>> begin DOCUMENT EXCERPT
# Stockings



## Fishe (Mar 25, 2013)

I have an exoterra and had a mismolt in it, would a good hripping platform be to stretch some panty hose over the top instead of the screen? Any other suggestions?


----------



## Tony C (Mar 25, 2013)

Your best bet is to replace the aluminum screen with a softer variety like no-see-um mesh. It is very easy, simply remove the screen, pull out the rubber string (called "spline"), then remove the screen. Install the new mesh by laying it over the frame and pressing the spline back into place with a spline tool ($2-3 at Home Depot), then trim the excess material.


----------



## Fishe (Mar 25, 2013)

I just want to provide as much grip as possible, and I feel like screens arent that grippy


----------



## Danny. (Mar 25, 2013)

Fishe said:


> I just want to provide as much grip as possible, and I feel like screens arent that grippy


Screen works fine... I use it on all my enclosures...


----------



## MandellaMandy123 (Mar 25, 2013)

Screen's very grippy - I've never had a problem with it. I think pantyhose would actually be harder to grip.


----------



## Precarious (Mar 25, 2013)

Depends on the species. Larger species have difficulty gripping tight mesh as the spikes on their feet are too large for the holes. And some large species will fall during molt from metal screens. The best all-purpose material is mesh, like that used for cheap laundry bags, and/or to cover with a grid of twigs.
>> end DOCUMENT EXCERPT
JOB 1
From the molting-surface thread, reproduce the passage starting with "I have an exoterra" and going on through "the excess material.".
JOB 2
In the molting-surface thread, what is the rubber string that holds the screen in its frame called?
JOB 3
Go on with the molting-surface thread from the point where it stops.
The material that follows plays no part in any of this.
>> begin STORED DATA
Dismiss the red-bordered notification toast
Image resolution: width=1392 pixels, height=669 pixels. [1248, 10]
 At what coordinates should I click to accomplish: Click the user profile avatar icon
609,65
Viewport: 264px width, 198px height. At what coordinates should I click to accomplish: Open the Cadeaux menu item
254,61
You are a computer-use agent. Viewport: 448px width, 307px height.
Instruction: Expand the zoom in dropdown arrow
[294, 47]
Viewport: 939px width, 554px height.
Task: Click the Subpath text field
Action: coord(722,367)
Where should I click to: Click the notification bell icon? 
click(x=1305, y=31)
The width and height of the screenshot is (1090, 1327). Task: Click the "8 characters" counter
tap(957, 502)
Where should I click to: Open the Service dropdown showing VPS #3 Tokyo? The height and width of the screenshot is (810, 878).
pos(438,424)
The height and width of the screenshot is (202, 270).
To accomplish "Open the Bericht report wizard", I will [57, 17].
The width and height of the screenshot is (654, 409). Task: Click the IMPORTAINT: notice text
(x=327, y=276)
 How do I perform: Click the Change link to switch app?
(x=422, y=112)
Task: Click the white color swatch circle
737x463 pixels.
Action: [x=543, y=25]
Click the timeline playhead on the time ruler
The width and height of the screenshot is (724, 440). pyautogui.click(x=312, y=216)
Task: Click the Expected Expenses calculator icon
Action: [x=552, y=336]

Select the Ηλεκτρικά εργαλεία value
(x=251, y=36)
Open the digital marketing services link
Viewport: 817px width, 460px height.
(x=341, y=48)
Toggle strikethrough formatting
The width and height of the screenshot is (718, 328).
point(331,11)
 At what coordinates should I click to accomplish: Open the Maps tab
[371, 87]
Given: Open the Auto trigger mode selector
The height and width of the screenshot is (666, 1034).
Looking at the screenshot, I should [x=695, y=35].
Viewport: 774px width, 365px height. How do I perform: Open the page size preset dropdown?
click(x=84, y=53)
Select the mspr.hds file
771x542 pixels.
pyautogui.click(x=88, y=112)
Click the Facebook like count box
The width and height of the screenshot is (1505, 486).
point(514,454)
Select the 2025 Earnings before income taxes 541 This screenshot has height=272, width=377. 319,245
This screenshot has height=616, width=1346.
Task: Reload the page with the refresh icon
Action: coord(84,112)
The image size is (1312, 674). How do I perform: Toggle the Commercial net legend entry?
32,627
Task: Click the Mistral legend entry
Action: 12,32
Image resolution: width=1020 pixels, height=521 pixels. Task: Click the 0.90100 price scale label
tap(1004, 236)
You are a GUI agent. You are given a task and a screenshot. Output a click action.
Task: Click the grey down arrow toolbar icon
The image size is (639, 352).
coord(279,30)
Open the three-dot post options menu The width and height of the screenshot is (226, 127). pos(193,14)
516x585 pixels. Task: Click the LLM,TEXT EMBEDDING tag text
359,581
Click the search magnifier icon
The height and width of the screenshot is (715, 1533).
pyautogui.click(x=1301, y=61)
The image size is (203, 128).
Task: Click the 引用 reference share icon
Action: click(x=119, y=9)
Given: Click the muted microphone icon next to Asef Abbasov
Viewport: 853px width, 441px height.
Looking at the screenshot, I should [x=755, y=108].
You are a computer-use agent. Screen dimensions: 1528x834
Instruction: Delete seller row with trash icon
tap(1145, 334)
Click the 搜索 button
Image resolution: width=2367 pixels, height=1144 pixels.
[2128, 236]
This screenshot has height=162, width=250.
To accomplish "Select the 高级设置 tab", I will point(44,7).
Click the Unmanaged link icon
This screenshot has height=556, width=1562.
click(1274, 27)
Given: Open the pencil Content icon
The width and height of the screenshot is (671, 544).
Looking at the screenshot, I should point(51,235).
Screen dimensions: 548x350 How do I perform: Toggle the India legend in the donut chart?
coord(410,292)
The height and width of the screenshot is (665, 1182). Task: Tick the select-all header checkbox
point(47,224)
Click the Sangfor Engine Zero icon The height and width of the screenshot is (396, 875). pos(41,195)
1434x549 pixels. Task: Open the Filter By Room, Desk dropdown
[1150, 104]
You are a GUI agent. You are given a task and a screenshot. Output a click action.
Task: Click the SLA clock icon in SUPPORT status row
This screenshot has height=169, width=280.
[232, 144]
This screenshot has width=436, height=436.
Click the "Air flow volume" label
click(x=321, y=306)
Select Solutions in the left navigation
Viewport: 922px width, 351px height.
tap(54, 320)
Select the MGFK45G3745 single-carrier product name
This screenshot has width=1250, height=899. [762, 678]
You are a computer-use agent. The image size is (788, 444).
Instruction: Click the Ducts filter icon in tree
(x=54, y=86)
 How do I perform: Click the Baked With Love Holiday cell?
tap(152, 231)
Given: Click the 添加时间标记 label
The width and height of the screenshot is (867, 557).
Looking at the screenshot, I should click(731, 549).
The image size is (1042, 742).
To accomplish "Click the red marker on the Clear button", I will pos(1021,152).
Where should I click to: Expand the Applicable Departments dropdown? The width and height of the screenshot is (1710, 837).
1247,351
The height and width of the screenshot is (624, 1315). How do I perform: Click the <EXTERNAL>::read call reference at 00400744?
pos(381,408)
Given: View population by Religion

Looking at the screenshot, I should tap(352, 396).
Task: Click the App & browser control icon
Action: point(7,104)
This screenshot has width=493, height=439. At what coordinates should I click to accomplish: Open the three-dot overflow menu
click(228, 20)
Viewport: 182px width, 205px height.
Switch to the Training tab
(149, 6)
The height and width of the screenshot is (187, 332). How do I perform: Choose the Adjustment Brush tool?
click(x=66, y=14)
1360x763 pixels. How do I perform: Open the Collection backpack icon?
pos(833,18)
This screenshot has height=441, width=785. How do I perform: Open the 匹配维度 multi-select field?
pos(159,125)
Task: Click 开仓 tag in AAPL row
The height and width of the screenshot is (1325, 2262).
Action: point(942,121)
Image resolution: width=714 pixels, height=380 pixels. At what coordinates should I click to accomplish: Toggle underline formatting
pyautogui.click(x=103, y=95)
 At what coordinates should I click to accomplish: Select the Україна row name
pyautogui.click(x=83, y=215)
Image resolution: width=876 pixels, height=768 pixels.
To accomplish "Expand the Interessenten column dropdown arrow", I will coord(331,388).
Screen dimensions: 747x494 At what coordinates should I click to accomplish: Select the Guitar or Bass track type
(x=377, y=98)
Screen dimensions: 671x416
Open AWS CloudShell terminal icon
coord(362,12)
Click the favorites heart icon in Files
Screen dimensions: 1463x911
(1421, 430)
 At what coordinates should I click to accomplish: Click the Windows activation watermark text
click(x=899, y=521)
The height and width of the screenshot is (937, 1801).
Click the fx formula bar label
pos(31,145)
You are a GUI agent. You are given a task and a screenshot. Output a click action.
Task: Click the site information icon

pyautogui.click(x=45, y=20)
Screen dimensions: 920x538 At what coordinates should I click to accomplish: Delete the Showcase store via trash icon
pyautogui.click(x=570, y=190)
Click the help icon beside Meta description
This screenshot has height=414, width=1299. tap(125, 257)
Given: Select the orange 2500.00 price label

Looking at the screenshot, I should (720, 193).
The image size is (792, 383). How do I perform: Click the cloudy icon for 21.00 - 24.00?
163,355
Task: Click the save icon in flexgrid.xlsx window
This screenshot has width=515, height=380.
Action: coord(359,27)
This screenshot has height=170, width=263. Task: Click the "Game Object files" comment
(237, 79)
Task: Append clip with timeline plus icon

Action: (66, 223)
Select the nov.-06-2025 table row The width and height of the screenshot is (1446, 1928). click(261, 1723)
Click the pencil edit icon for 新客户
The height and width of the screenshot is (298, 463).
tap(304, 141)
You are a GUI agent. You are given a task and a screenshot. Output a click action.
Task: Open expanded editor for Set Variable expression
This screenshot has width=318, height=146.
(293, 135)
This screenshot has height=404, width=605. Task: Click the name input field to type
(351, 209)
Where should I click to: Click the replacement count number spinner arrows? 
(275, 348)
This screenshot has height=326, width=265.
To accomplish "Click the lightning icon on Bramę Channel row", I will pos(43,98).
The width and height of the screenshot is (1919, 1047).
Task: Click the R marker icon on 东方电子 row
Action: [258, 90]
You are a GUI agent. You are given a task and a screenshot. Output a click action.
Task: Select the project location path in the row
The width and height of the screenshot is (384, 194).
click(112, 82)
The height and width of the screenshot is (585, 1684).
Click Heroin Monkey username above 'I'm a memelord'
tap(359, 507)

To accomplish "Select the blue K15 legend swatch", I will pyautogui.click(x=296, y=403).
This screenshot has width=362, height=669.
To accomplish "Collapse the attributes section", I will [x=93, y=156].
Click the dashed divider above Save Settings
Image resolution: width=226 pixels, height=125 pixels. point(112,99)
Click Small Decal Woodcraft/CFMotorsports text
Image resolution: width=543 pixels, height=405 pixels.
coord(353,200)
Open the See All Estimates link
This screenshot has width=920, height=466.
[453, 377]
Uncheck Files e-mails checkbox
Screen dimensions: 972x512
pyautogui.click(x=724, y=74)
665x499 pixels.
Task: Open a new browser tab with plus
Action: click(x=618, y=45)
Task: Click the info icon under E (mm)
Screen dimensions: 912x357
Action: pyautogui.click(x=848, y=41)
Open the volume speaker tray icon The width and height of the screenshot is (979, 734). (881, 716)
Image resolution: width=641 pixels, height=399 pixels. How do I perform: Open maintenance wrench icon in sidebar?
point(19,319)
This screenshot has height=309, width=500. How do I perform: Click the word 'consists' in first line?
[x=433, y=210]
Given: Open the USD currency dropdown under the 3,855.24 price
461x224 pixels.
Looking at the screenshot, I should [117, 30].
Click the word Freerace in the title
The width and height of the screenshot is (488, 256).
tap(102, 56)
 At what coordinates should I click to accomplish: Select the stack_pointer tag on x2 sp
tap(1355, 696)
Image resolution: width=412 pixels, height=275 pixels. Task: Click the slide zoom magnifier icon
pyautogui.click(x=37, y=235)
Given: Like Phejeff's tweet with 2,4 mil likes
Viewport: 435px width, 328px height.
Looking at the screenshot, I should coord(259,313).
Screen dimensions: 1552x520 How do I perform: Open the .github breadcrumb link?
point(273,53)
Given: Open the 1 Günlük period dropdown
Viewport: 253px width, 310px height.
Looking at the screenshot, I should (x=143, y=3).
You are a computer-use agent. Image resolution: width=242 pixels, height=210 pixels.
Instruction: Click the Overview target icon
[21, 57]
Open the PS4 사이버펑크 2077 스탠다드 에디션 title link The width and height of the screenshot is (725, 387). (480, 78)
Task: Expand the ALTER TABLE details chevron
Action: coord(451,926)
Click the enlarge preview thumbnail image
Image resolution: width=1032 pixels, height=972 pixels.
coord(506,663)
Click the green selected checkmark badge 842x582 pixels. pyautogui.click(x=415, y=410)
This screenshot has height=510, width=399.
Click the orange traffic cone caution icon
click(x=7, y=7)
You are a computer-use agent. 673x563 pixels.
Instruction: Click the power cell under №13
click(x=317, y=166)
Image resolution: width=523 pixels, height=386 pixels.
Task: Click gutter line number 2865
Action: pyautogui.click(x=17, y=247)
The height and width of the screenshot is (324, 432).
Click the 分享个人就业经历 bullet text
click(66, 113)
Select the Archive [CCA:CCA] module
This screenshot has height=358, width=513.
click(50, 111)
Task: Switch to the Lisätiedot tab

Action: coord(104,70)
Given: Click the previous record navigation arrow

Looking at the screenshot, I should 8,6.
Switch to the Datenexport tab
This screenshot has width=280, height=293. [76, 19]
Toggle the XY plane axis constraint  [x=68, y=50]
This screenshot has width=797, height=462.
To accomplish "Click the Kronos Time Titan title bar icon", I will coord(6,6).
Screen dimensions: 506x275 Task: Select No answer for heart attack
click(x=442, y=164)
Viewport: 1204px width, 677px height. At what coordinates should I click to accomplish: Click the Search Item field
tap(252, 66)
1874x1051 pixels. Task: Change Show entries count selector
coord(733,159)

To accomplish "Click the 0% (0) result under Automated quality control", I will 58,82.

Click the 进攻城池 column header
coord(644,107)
>> end STORED DATA
EXERCISE RESPONSE 1
I have an exoterra and had a mismolt in it, would a good hripping platform be to stretch some panty hose over the top instead of the screen? Any other suggestions?


----------



## Tony C (Mar 25, 2013)

Your best bet is to replace the aluminum screen with a softer variety like no-see-um mesh. It is very easy, simply remove the screen, pull out the rubber string (called "spline"), then remove the screen. Install the new mesh by laying it over the frame and pressing the spline back into place with a spline tool ($2-3 at Home Depot), then trim the excess material.

EXERCISE RESPONSE 2
It is called spline.

EXERCISE RESPONSE 3
More details in these threads:

Enclosures and Housing: The Basics
Terrarium with lots of twigs
New Idolo Tank


----------



## Bug Trader (Mar 25, 2013)

I just started screening my lids with multiple layers, a ff proof no see um mesh then a thicker mesh material for added grip. Either way the metal mesh exo lids should be swapped out for atleast some fiberglass screen.


----------



## Tony C (Mar 25, 2013)

Bug Trader said:


> I just started screening my lids with multiple layers, a ff proof no see um mesh then a thicker mesh material for added grip. Either way the metal mesh exo lids should be swapped out for atleast some fiberglass screen.


----------



## Bug Trader (Mar 25, 2013)

Also don't forget guys you can take some fishing line and sew sticks, bamboo shoots or whatever into the lids to create a 3D lid with plenty options for grip.


----------



## Fishe (Mar 26, 2013)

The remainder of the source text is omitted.